- **PASSAGE TO READ**
================
Close to having this tracked down

d0c-s4vage commented 5 years ago

In the modified (parsed, built, and parsed again) output on the left, the field values are taken directly from the previously parsed p_data in the preceding struct.

d0c-s4vage commented 5 years ago

This is on hold until I figure out if proposed change 1 (Parsed fields have a parse order or index) and 2 (Unified Skipped/Unparsed Data Tracking) as described in https://github.com/d0c-s4vage/pfp/issues/82 are the best approaches.

For now, I am liking that approach, but they won't be small changes.

d0c-s4vage commented 4 years ago

I've let this stew for a while - I'm liking the approaches I outlined in #82. This definitely needs to be addressed.
================
- **GIVEN DATA**
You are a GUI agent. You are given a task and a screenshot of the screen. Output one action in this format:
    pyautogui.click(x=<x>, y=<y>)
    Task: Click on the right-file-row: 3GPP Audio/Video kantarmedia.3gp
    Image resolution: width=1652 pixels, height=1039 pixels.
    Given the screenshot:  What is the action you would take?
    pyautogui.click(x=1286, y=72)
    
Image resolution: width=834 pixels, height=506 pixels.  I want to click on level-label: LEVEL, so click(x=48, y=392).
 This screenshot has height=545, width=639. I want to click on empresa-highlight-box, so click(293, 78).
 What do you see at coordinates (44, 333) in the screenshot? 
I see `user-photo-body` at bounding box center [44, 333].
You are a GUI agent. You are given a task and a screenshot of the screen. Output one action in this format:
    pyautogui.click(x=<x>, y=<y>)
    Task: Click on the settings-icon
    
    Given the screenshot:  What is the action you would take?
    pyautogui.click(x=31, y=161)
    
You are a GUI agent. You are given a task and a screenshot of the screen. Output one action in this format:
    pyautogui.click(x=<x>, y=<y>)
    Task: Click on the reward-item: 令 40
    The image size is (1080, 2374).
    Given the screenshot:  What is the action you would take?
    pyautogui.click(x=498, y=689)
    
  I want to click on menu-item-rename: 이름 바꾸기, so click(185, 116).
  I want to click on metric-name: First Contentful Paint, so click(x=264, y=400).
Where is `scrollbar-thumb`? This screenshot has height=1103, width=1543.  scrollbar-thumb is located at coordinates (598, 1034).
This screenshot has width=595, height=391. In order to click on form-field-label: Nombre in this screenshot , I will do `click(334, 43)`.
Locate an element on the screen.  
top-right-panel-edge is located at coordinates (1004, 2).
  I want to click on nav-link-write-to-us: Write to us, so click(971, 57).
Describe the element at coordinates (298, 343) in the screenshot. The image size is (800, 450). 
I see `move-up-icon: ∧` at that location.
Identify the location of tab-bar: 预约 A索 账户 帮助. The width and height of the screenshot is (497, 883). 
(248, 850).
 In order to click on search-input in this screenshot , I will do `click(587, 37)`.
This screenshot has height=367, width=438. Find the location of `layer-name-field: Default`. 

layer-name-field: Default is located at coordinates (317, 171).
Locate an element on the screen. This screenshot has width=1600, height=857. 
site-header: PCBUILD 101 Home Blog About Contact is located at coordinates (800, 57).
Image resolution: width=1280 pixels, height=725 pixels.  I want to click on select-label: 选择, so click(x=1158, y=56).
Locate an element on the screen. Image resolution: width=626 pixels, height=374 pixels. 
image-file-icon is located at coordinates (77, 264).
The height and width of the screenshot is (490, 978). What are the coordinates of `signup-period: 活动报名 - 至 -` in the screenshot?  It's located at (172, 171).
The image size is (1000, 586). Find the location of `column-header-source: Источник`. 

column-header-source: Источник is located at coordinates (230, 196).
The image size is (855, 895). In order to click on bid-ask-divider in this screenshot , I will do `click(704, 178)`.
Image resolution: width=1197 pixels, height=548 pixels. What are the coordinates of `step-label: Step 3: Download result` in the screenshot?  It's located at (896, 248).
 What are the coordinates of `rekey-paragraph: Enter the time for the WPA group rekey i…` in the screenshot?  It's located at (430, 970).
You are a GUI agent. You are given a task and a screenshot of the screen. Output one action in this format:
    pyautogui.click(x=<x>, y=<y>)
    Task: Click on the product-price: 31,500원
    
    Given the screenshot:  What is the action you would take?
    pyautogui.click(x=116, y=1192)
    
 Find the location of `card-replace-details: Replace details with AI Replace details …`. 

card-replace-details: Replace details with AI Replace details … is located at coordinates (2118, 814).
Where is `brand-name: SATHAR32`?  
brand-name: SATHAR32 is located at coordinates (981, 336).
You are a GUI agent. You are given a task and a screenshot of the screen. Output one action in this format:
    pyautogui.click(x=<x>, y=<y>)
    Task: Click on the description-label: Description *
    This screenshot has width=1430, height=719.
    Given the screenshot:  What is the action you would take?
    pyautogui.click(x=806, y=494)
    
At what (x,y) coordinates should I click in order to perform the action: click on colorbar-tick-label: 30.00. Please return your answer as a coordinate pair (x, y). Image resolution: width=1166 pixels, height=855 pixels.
================
- **WHAT TO WORK ON**
a) Update the thread's text starting with "This is on hold" and going on through "be small changes.", and write it out with "on hold" changed to "paused".
b) In the thread, what is proposed change 2 called?
The rows are separate material, unrelated to the thread.

- **RESPONSES IN ORDER**
a)
This is paused until I figure out if proposed change 1 (Parsed fields have a parse order or index) and 2 (Unified Skipped/Unparsed Data Tracking) as described in https://github.com/d0c-s4vage/pfp/issues/82 are the best approaches.

For now, I am liking that approach, but they won't be small changes.

b) Unified Skipped/Unparsed Data Tracking